Democratic officials said the reversal of direction had been personally ordered by Obama.

"Why was it changed in the first place?" a Democratic official said Obama had asked when told of the removal of the language about God.

The answer to that question remained unclear Wednesday evening.

Having created a controversy with the platform, party officials planned a quick and quiet fix for the opening moments of the session.

But that too went awry as Los Angeles Mayor Antonio Villaraigosa, the convention's chairman, called for the vote in a partially empty hall, then wavered after hearing a significant number of delegates shout "No!"

Villaraigosa took a second vote. "I, uh -- I guess I'll do that one more time," he said, before calling for a third vote, after which he pronounced the amendment passed.

Because the vote was done solely by voice, it's unclear how many delegates were in the hall at the time or how many actually voted on either side.

The platform switch came as a rare departure from an agenda that otherwise mixed denunciations of Romney with testimonials to portions of Obama's record, including his auto industry bailout and his healthcare law.

Sister Simone Campbell, executive director of a Catholic social welfare organization, told delegates that the spending plan proposed by Romney's running mate, Rep. Paul D. Ryan of Wisconsin, was an "immoral budget that hurts already-struggling families."

Rep. Chris Van Hollen of Maryland, the top Democrat on the House Budget Committee, jabbed at Ryan and the "debt clock" that the Republican convention featured.

If Ryan had been honest, he would have pointed at the debt clock and said, "We built that," Van Hollen said, arguing that much of the debt stemmed from actions taken by the George W. Bush administration.

A sea of blue-and-white signs proclaiming "1.1 million auto jobs saved" greeted speeches about the administration's bailout of the auto industry.
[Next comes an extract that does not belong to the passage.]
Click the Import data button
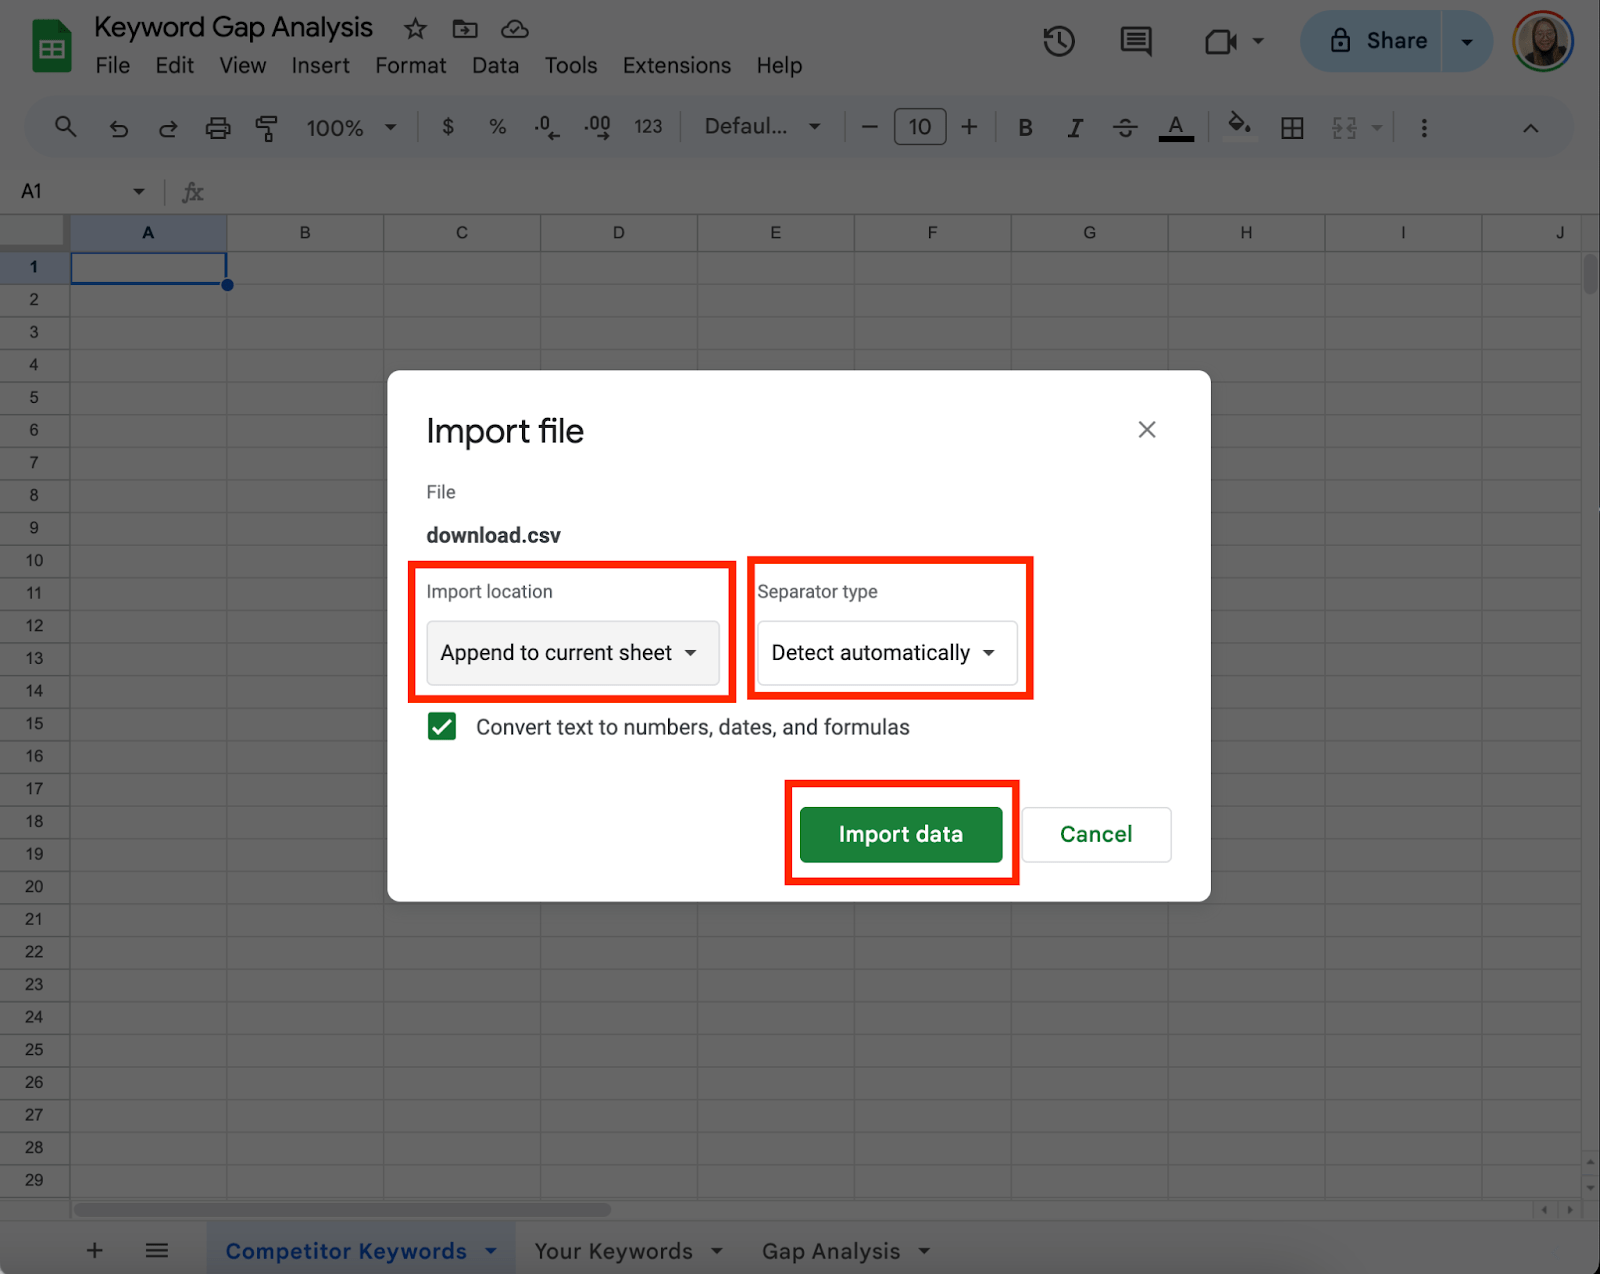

Benita Veliz, an undocumented immigrant from San Antonio, praised Obama's decision this summer to provide protected status to illegal immigrants who had been brought to the United States as children.

Her appearance marked the first time that an acknowledged illegal immigrant had addressed either party's presidential nominating convention.

For his part, Romney laid low a second day, locked away in debate preparations at a retreat in Vermont. But he briefly surfaced in a Fox News interview, saying granting Obama a second term would be "a big mistake."